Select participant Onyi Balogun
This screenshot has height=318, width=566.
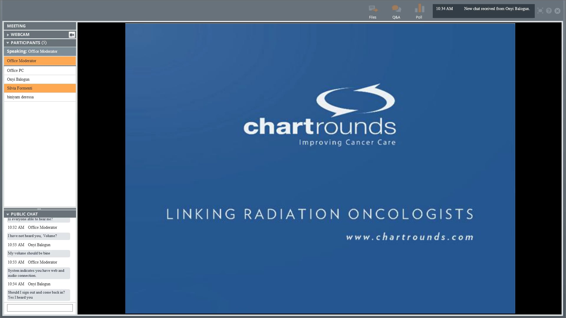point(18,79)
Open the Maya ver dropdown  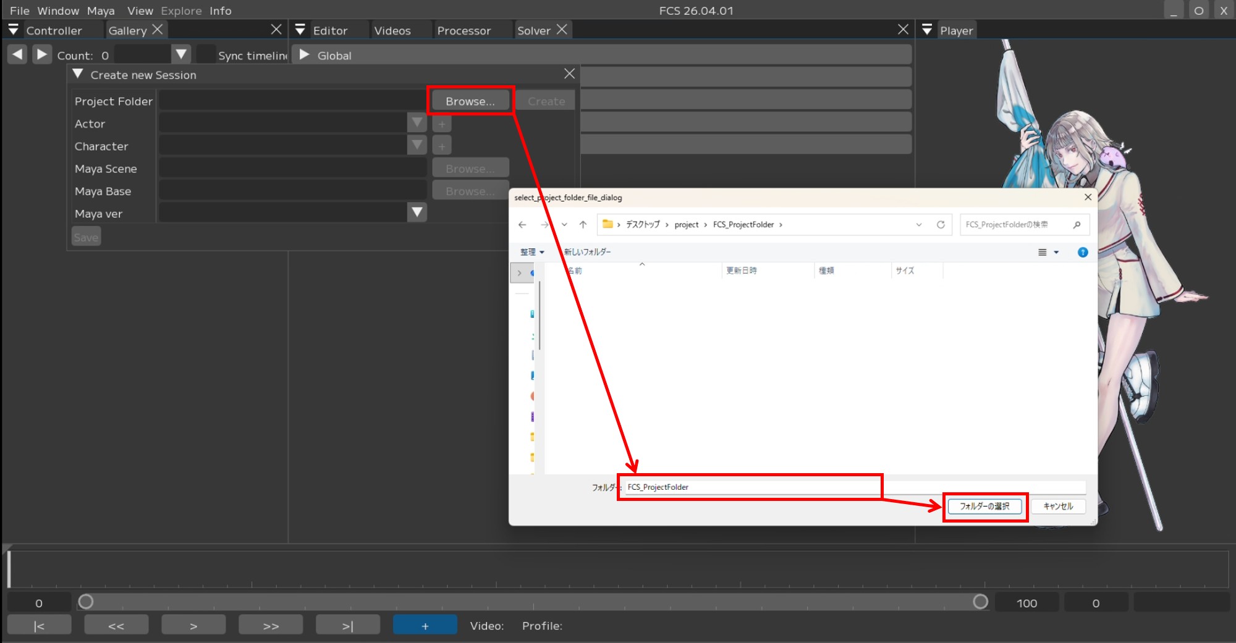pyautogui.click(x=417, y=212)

- - -

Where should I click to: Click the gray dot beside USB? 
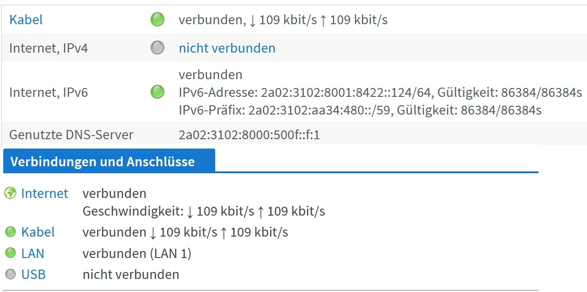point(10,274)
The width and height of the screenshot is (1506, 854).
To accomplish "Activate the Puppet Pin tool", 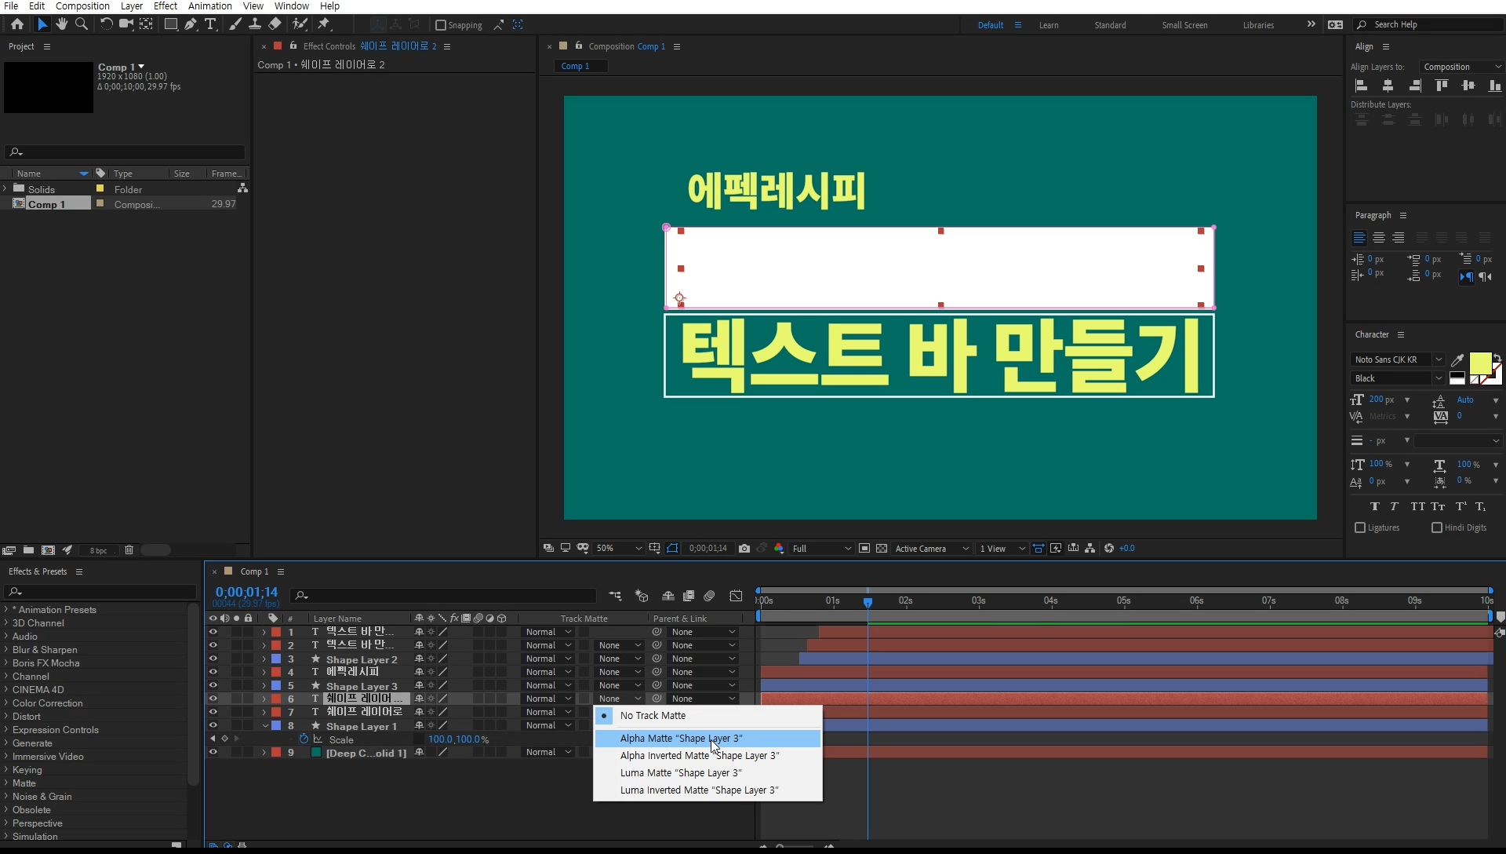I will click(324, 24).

- - -

▶ _INSTRUCTIONS FOR THE TASK_: Which lines of the records above contain the word "width"? Filter those out and copy each one in full.

▶ _WRITTEN RESPONSE_:
This screenshot has height=318, width=566.
The width and height of the screenshot is (1506, 854).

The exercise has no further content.